Otro ejemplo más. Abro el
Facebook y, ante mis ojos se despliega la imagen que ven a la izquierda. Todos
los hombres fueron creados iguales, pero sólo los mejores nacieron en febrero. Eso dice la
camiseta que lleva Roger Federer, uno de los deportistas que más admiro. Y yo,
que soy un ingenuo, me lo trago y pienso: qué
demasiao, resulta que los de febrero somos los más cojonudos. Y aquí el menda sin saberlo. Estaba ya a punto de meter la pata de forma clamorosa escribiendo un rollo sobre la supremacía de
los nacidos en febrero, cuando me llegó una segunda imagen, la
que ven abajo, en donde ese actor mediocre y cachas importante que se llama Gordon Stachan
aparece con la misma camiseta.
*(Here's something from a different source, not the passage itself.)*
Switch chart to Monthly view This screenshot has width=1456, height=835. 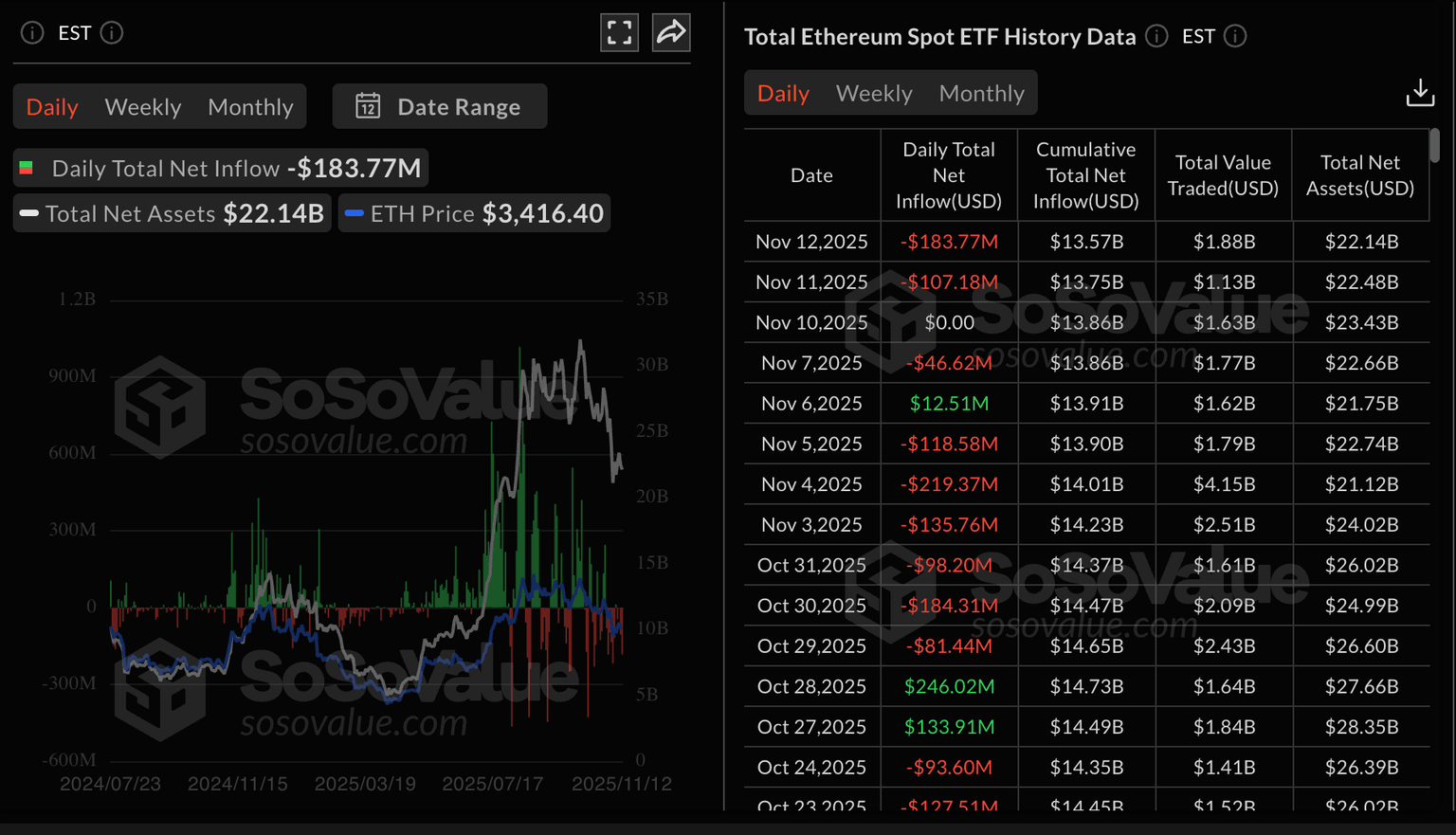250,107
Rápidamente entré a consultar en Google y encontré lo
que se imaginan: que hay una marca de camisetas que ha ideado esta imaginativa
campaña y que está fabricando modelos, no sólo de febrero, sino también de marzo, abril, mayo, junio, julio, agosto, septiembre, octubre, noviembre, diciembre y enero. Y que, para
promocionarse, ha logrado que participen en su campaña un montón de famosos nacidos en cada uno de los
doce meses del año. No sé en qué mes nació Guardiola pero seguro que, si le pagan, saldrá en el anuncio correspondiente.
Pero, a lo que íbamos. A mí sólo
me llegan los anuncios de los famosos nacidos en febrero. ¿Por qué? Pues porque
hay un algoritmo que sabe que ese es mi mes de nacimiento. Los algoritmos lo
saben todo de nosotros. Si somos independentistas o anti, qué tipo de mujeres
preferimos, que vino nos gusta más, qué tipo de música escuchamos, cuantas veces vamos al baño al día,
si al salir del despacho nos rascamos el culo o no. Es la contrapartida de estar
interconectado. Para evitarlo, uno puede darse de baja en Facebook, en Linkedin
y en Whatsapp, pero igualmente le seguirán vigilando. Es como el ojo del
Gran Hermano (el de Orwell, no el de Telecinco). El algoritmo que todo lo ve y
todo lo sabe.
Así que sólo me queda aclarar el
acertijo del principio de este texto. Había planeado ponerles la solución al final
pero, si se lo llego a advertir, todos se hubieran tirado como locos a buscarla en este
párrafo. Por eso he dicho que lo explicaría más
adelante, así de forma más sibilina. Atención, pregunta: ¿Saben ustedes a qué se
refieren las siglas LGTB? ¿No lo saben? Pues es bastante obvio: Lérida, Gerona,
Tarragona y Barcelona. Los que más dan por culo, sin duda. No se atraganten de la risa,
que nadie les manda leer mis textos mientras cenan. Vaya, como finalmente no he podido evitar el tema maldito, pues AQUÍ les dejo una lectura de fin de semana. Ya les anticipé mi idea de que el nacionalismo acaba por arrasar a las izquierdas, como un terremoto. Iglesias y Colau nunca volverán a ser lo mismo. Que ustedes lo pasen bien.